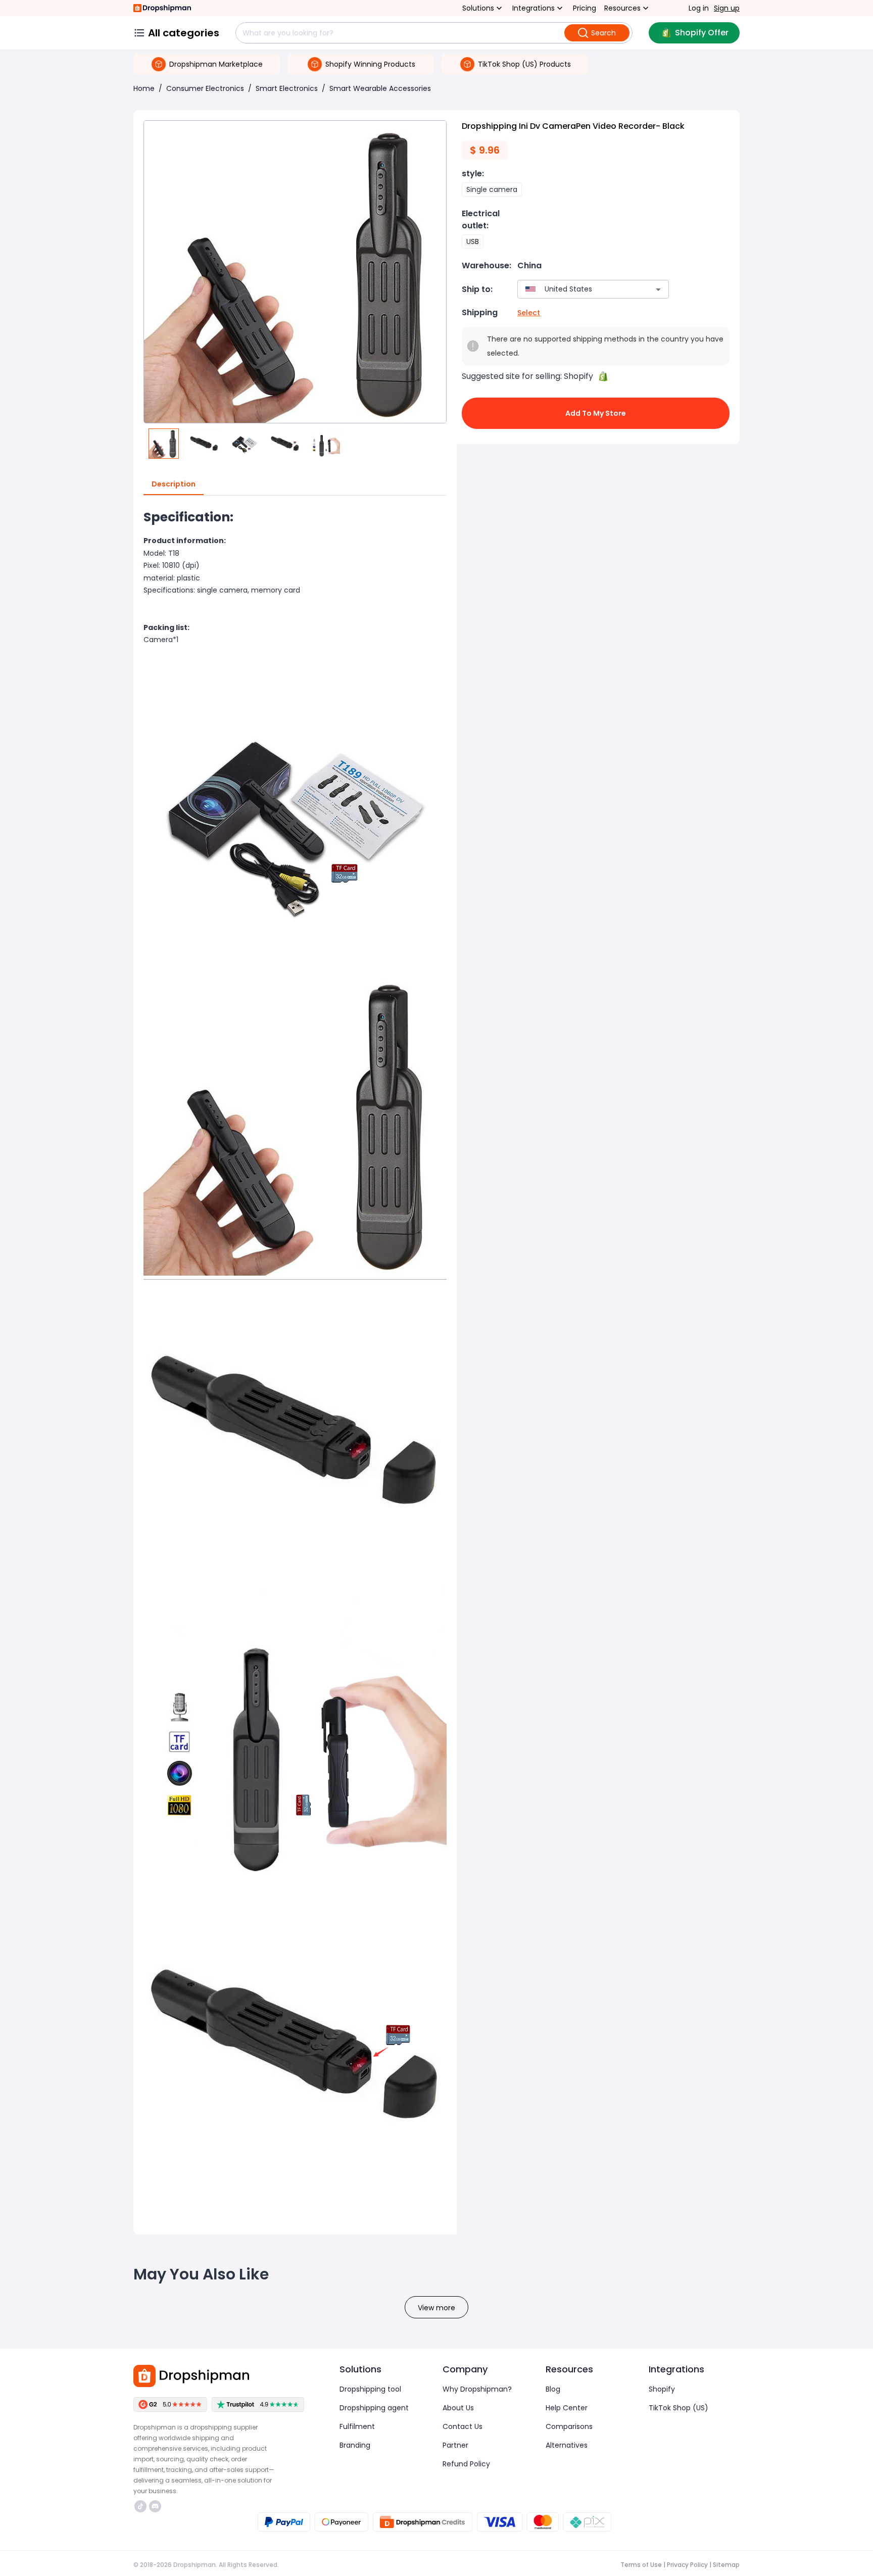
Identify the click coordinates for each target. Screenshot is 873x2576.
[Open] (658, 289)
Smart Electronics (287, 88)
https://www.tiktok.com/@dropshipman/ (141, 2506)
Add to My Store (595, 413)
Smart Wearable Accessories (380, 88)
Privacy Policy (687, 2564)
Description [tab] (174, 484)
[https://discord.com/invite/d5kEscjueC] (155, 2506)
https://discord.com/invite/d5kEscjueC (156, 2506)
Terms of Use (641, 2564)
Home (144, 88)
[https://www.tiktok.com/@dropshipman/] (140, 2506)
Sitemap (726, 2564)
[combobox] (578, 289)
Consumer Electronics (205, 88)
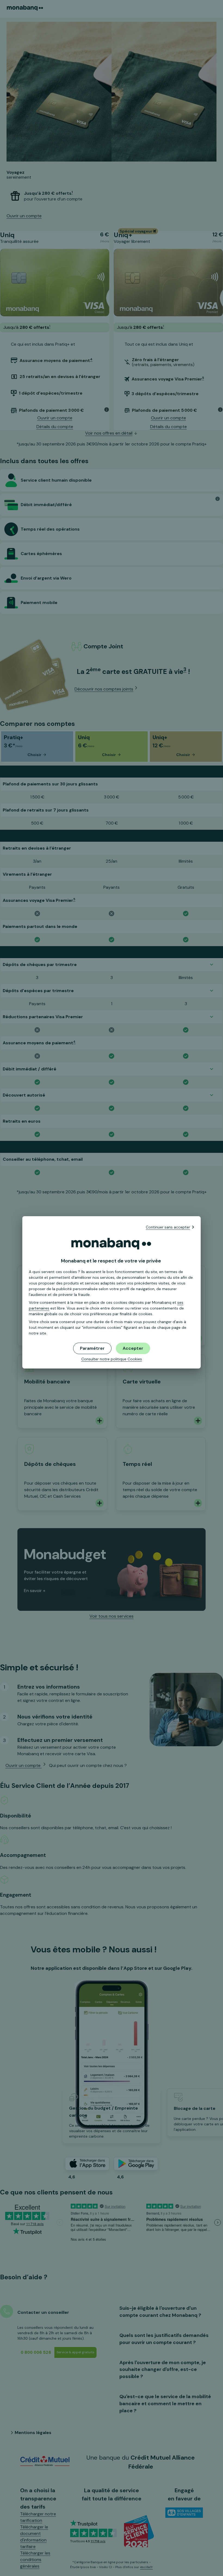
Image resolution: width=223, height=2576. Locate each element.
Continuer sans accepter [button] (168, 1227)
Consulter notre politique (111, 1359)
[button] (133, 1348)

+ + +

About this task
Write out, with no pictures, only the lines from the line containing "Home (144, 88)" through the last line of the listing above, exactly and with both ends included.

Written answer
Home (144, 88)
[https://www.tiktok.com/@dropshipman/] (140, 2506)
Sitemap (726, 2564)
[combobox] (578, 289)
Consumer Electronics (205, 88)
Image resolution: width=223, height=2576. Locate each element.
Continuer sans accepter [button] (168, 1227)
Consulter notre politique (111, 1359)
[button] (133, 1348)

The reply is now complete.